Percebe-se esta sensação de impunidade: quando responsáveis políticos, em plena Assembleia Legislativa Regional, declaram que se estão a marimbar para a Constituição da República Portuguesa, e que as decisões arbitrárias e unilaterais têm de se impor dê lá por onde der, sejam legais ou não, é normal que os restantes cidadãos e cidadãs considerem que também podem pôr e dispor dos direitos das outras pessoas. Importa por isso que as pessoas estejam cientes de que as leis ainda são para cumprir e que não estão desprotegidas relativamente a estas arbitrariedades de pessoas que, por medo, prepotência ou ganância, tentam aproveitar-se das pessoas mais vulneráveis.

No que diz respeito às medidas que abrangem pessoas refugiadas e emigrantes, permitam-me invocar Hannah Arendt. Judia alemã, nascida em 1906, as perseguições étnicas e sociais levadas a cabo pelo Nazismo tiveram um impacto determinante não só na sua vida mas também na sua obra filosófica. Mudou-se para França em 1933, em consequência da ascensão do Partido Nazi na Alemanha. Em 1937 foi-lhe retirada a nacionalidade alemã tornando-se apátrida até 1951, quando lhe foi reconhecida a nacionalidade estado-unidense.

Em 1940 foi aprisionada num campo de concentração em território francês, primeiro por ser alemã depois por ser judia.
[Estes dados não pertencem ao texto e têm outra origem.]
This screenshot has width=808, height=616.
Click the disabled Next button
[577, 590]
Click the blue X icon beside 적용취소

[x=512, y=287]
Conseguiu escapar e a sua rota de fuga incluiu uma passagem por Lisboa, onde escreveu o ensaio «Nós, refugiados». O texto reflete sobre a condição de pária, a condição de quem foge e cujos direitos não são reconhecidos em lado nenhum. Defende que o direito à pertença é o direito que funda e dá consistência a todos os outros. Lembrei-me deste pequeno ensaio, esta semana, quando o Estado Português determinou a regularização de todos os emigrantes com pedidos pendentes no Serviço de Estrangeiros e Fronteiras, que permitirá o acesso a direitos fundamentais, como o acesso à Saúde ou a possibilidade de celebração de contratos de arrendamento ou de trabalho. O Ministro Eduardo Cabrita justificou a medida como sendo «o dever de uma sociedade solidária em tempos de crise». Esta é também uma boa notícia para tantas pessoas que, na Região, ainda não têm a sua situação resolvida e são vítimas de inúmeros abusos: arrendamentos de casa sem contratos e decisões arbitrárias sem possibilidade de apelo; contratos verbais de trabalho que depois não são pagos; apoios que tardam, acessos interditos.
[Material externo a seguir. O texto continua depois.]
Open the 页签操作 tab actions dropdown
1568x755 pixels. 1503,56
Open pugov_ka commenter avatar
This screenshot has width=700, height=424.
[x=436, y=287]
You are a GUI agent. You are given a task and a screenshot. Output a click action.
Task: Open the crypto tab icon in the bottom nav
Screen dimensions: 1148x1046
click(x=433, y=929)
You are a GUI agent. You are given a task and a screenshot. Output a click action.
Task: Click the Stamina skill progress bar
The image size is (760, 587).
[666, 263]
A fechar, permitam-me voltar a Hannah Arendt e a uma das suas obras, «A Promessa da Política». Para a autora, a política resulta da pluralidade intrínseca aos seres humanos num horizonte relacional de reconhecimento mútuo e em que a Liberdade é sentido primordial da ação política. É obrigação do Estado criar condições para a vida em comunidade, e compete aos e às cidadãs garantir que ímpetos totalitários ou violentos não ocupam o espaço da Política. Para Arendt, a política não é dominação, não é abrir espaço à violência, não consiste em criar um fosso intransponível e desigual entre quem governa e quem é governado: a política reside numa ação conjunta que não lhe retire sentido: «Há uma resposta à questão do sentido da política tão simples e conclusiva que podemos pensar que qualquer outra será por comparação com ela manifestamente insuficiente. Essa resposta é: o sentido da política é a liberdade.»

Em tempos de pandemia, que creio transitórios, rejeito a implementação de um «mundo Covid 19» em que, em nome de um suposto estado de exceção se ensaia uma espécie de suspensão da democracia e do direito à informação, se exige a anulação do espírito crítico, se implementa a interrupção de uma ação política entre iguais.

Ficar em casa é absolutamente necessário à nossa sobrevivência. Continuar a pensar, exigir transparência, agir concertadamente, negociar, fazer parte das soluções encontradas é fundamental para resistirmos à tentação de abdicar da nossa Liberdade coletiva.